An efficient, parallelized implementation of discrete particle/element model (DPM or DEM) coupled with the computational fluid dynamics (CFD) model has been developed. Two parallelization strategies are used to partly overcome the poor load balancing problem due to the heterogeneous particle distribution in space. Firstly at the coarse-grained level, the solution domain is decomposed into partitions using bisection algorithm to minimize the number of faces at the partition boundaries while keeping almost equal number of cells in each partition. The solution of the gas-phase governing equations is performed on these partitions. Particles and the solution of their dynamics are associated with partitions according to their hosting cells. This makes no data exchange between processors when calculating the hydrodynamic forces on particles. By introducing proper data mapping between partitions, the cell void fraction is calculated accurately even if a particle is shared by several partitions. Neighboring partitions are grouped by a gross evaluation before simulation, with each group having similar particle number.

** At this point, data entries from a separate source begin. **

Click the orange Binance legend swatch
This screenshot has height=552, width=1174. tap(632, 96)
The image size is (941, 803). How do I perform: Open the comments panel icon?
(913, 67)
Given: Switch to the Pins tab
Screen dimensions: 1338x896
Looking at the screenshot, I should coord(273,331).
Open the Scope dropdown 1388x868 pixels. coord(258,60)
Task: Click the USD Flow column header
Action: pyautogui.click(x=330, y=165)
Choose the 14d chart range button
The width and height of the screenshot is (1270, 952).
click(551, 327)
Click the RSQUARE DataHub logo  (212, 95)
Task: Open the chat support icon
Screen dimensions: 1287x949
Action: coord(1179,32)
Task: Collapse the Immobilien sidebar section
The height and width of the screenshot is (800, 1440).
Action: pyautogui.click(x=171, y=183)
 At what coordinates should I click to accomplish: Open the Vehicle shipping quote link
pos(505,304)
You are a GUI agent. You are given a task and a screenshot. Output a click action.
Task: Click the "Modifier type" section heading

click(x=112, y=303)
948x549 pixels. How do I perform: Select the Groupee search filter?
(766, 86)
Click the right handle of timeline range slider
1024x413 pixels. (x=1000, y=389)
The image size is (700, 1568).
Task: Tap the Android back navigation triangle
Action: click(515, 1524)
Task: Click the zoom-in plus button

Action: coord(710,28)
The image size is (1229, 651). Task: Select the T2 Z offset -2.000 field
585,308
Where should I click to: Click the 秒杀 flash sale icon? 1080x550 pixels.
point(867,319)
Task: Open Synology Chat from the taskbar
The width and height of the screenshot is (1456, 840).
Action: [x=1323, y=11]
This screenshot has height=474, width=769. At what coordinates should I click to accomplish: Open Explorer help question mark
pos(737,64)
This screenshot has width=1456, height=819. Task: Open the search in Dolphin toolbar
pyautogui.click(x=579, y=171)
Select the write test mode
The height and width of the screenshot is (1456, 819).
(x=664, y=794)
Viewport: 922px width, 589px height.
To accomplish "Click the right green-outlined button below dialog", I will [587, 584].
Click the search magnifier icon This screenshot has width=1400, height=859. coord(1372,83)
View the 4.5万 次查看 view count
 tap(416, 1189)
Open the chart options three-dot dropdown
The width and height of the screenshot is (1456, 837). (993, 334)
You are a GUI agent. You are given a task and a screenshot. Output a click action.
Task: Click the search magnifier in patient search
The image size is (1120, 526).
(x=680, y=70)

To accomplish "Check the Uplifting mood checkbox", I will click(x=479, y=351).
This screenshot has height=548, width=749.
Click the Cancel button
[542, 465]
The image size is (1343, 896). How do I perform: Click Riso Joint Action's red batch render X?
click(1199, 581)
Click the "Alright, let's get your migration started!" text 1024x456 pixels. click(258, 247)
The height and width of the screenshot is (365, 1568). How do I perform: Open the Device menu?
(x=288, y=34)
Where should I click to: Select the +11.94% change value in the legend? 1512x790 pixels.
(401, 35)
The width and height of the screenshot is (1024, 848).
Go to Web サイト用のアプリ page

The computation task of a group of partitions is assigned to a compute node, which has multi-cores or multiprocessors with a shared memory. Each core or processor in a node takes the computation of the gas governing equations in one partition. Processors communicate and exchange data through Message Passing Interface (MPI) at this coarse-grained parallelism. Secondly, the multithreading technique is used to parallelize the computation of the dynamics of the particles in each partition. The number of compute threads is determined according to the number of particles in partitions and the number of cores in a compute node. In such a way there is almost no waiting of the threads in a compute node. Since the particle numbers in all compute nodes are almost the same, the above strategy yields an efficient load balancing among compute nodes. Test numerical experiments on TeraGrid HPC cluster Queen Bee show that the developed code is efficient and scalable to simulate dense gas-solid flows with up to more than 10 millions of particles by 128 compute nodes. Bubbling in a middle-scale fluidized bed and granular Rayleigh-Taylor instability are well captured by the parallel code.

查看原文

微信好友朋友圈 QQ好友复制链接

本刊更多论文

非结构网格上致密气固流动的高效并行离散粒子模型

本文提出了一种高效、并行的离散粒子/单元模型(DPM或DEM)与计算流体力学(CFD)模型耦合的实现方法。采用两种并行化策略，在一定程度上克服了粒子空间分布不均匀导致的负载不均衡问题。首先，在粗粒度层面，采用等分算法将解域分解为多个分区，使分区边界处的面数最少，同时每个分区的单元数几乎相等;在这些分区上求解气相控制方程。粒子及其动力学解与它们的寄主细胞的分区有关。这使得在计算粒子上的流体动力时处理器之间没有数据交换。通过在分区之间引入适当的数据映射，即使一个粒子被几个分区共享，也能准确地计算出细胞的空隙率。模拟前对相邻分区进行总体评价分组，每组的粒子数相近。将一组分区的计算任务分配给具有共享内存的多核或多处理器的计算节点。节点中的每个核心或处理器在一个分区中计算气体控制方程。处理器在这种粗粒度并行性下通过消息传递接口(Message Passing Interface, MPI)进行通信和交换数据。其次，采用多线程技术并行计算各分区中粒子的动力学。计算线程数由分区中的粒子数和计算节点的核数决定。通过这种方式，计算节点中的线程几乎不需要等待。由于所有计算节点中的粒子数几乎相同，因此上述策略在计算节点之间产生了有效的负载平衡。在TeraGrid高性能计算集群蜂王上进行的测试数值实验表明，所开发的代码具有高效和可扩展性，可以通过128个计算节点模拟多达1000万个粒子的密集气固流动。并行程序较好地捕捉了中等规模流化床中的冒泡现象和颗粒状的瑞利-泰勒不稳定性。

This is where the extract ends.